We have previously shown a role for SLK in cell cycle progression through G2/M [31]. Interestingly, we have also observed a decrease in SLK activity prior to myoblast fusion, suggesting that downregulation of SLK activity may be necessary for cell cycle exit and differentiation [23]. The observed regenerative phenotype observed in our knockout mice may reflect a short delay in the expansion of the myoblast population following satellite cell activation, as SLK has been demonstrated to be a mediator of cellular proliferation.

We and others have uncovered a number of substrates for SLK. Phosphorylation of paxillin by SLK was shown to be critical for optimal migration of mouse embryonic fibroblasts [29]. Additionally, RhoA has been identified as an SLK target in smooth muscle cells [30]. ASK1 was shown to be regulated by SLK, providing a link between SLK activity and p38/JNK-1 activation [55]. However, assessment of these pathways did not yield any insight as to the molecular mechanisms by which SLK controls myofiber integrity.

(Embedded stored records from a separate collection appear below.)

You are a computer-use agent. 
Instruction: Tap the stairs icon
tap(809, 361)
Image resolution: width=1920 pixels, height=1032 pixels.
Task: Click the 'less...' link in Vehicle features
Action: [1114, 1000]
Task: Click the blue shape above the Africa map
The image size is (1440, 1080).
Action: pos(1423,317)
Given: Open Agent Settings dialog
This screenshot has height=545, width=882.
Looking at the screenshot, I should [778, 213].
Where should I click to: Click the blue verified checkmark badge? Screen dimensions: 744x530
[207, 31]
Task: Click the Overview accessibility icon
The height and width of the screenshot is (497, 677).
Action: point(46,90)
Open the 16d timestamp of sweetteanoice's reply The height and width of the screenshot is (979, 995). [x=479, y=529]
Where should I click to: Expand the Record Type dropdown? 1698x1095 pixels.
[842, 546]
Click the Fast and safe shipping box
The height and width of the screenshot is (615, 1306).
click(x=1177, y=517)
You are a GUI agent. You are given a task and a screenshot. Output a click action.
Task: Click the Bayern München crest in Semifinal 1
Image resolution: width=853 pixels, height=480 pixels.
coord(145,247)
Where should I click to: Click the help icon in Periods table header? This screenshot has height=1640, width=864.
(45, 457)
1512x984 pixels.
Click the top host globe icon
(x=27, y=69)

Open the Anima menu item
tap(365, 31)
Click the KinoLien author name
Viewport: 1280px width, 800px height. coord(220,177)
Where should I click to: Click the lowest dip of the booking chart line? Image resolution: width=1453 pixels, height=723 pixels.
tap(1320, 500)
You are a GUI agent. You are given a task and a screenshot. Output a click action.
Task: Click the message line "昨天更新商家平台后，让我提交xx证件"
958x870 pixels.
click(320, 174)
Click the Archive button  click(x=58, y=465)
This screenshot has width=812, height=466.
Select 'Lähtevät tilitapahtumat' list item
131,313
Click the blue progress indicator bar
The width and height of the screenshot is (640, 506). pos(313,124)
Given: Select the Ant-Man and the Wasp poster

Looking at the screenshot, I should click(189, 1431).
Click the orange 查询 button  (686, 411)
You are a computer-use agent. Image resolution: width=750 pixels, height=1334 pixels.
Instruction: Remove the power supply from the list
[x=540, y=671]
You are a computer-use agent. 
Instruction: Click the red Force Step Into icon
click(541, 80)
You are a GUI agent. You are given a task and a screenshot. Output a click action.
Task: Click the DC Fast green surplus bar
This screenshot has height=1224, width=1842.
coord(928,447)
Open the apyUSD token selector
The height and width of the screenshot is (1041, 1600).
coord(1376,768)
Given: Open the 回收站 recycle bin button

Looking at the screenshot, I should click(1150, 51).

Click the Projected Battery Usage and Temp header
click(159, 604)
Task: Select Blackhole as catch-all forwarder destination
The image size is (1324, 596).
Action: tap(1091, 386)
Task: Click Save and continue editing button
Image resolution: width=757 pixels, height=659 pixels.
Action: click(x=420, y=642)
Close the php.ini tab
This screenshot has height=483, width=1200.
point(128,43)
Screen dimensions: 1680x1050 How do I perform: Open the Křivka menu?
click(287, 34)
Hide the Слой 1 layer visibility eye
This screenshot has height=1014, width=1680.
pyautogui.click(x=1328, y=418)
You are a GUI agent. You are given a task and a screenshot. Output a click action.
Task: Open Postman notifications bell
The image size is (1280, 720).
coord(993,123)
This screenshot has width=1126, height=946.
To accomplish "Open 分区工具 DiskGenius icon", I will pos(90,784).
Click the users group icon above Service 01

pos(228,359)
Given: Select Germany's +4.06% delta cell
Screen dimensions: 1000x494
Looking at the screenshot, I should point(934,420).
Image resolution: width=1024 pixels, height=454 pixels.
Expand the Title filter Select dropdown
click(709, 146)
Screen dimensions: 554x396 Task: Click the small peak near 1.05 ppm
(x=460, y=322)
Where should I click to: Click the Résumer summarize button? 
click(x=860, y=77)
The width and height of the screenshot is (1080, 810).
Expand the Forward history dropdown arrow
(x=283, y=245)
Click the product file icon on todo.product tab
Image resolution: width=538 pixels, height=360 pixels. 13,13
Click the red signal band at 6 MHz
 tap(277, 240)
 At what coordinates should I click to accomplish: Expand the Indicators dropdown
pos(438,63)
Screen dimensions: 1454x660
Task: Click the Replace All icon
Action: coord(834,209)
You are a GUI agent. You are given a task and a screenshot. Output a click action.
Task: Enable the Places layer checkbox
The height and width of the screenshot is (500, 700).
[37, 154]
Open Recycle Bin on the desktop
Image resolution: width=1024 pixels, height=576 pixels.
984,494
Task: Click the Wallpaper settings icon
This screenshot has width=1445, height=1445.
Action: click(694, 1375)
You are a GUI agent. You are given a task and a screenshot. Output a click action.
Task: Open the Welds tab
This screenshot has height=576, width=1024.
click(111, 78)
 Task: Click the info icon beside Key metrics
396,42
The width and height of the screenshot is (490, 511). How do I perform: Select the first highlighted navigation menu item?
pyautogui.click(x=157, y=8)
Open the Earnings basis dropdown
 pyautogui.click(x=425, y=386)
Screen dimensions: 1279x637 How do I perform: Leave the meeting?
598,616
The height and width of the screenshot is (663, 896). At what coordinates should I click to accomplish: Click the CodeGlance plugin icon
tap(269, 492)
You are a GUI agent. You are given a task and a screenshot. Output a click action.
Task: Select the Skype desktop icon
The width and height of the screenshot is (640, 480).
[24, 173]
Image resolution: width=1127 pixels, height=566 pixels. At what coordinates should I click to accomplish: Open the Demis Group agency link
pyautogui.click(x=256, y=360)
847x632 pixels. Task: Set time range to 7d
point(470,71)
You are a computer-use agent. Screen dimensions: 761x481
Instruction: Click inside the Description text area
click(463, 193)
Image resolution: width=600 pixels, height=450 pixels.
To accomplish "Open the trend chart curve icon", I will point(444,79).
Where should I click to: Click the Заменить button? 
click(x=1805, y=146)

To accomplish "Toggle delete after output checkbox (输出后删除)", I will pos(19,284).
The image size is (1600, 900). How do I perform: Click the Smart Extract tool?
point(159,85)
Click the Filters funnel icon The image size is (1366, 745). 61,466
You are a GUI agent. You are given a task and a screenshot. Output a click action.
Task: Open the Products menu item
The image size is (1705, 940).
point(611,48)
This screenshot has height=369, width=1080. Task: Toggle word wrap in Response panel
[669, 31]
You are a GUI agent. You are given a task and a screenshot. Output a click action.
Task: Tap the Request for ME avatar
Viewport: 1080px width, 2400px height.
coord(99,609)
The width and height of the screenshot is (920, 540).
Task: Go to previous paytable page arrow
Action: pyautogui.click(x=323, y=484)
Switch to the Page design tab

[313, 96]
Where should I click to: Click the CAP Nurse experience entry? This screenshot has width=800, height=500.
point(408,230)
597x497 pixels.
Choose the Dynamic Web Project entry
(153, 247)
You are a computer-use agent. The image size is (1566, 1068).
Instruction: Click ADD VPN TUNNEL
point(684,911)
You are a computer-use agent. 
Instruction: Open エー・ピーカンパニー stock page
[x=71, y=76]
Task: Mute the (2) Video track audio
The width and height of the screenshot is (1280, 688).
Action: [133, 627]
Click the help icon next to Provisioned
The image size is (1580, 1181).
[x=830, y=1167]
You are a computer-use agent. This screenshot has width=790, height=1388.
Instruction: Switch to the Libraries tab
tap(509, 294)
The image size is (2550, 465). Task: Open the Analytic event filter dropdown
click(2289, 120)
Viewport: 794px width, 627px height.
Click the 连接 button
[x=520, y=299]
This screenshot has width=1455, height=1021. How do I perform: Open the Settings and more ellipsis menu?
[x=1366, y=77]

Assessments of p38 activity in our model conflicted with previously published data in which SLK phosphorylation of ASK1 was postulated to activate ASK1, resulting in subsequent activation of p38. However, p38 activity was drastically increased in SLK-null skeletal muscle, suggesting alternative SLK-independent regulation of this pathway in skeletal muscle. Alternatively, increased p38 activity could reflect the activation of a stress response induced by the loss of myofiber integrity. The identification of muscle-specific substrates for SLK will undoubtedly provide insights into the role of this kinase in developing muscles and mature myofibers.

Conclusions

Overall, our data show that deletion of SLK in myogenic precursors did not overtly affect muscle development but induced a mild myopathy that was readily apparent in older mice. Activation of the stress response pathways and decreased force generation suggest that the deletion of SLK impairs myofiber stability. This decreased functionality is due in part to mislocalization of adhesion proteins at the MTJ. These results suggest that SLK is dispensable for muscle regeneration and development but is required for the stability of myotendinous junctions and overall muscle integrity.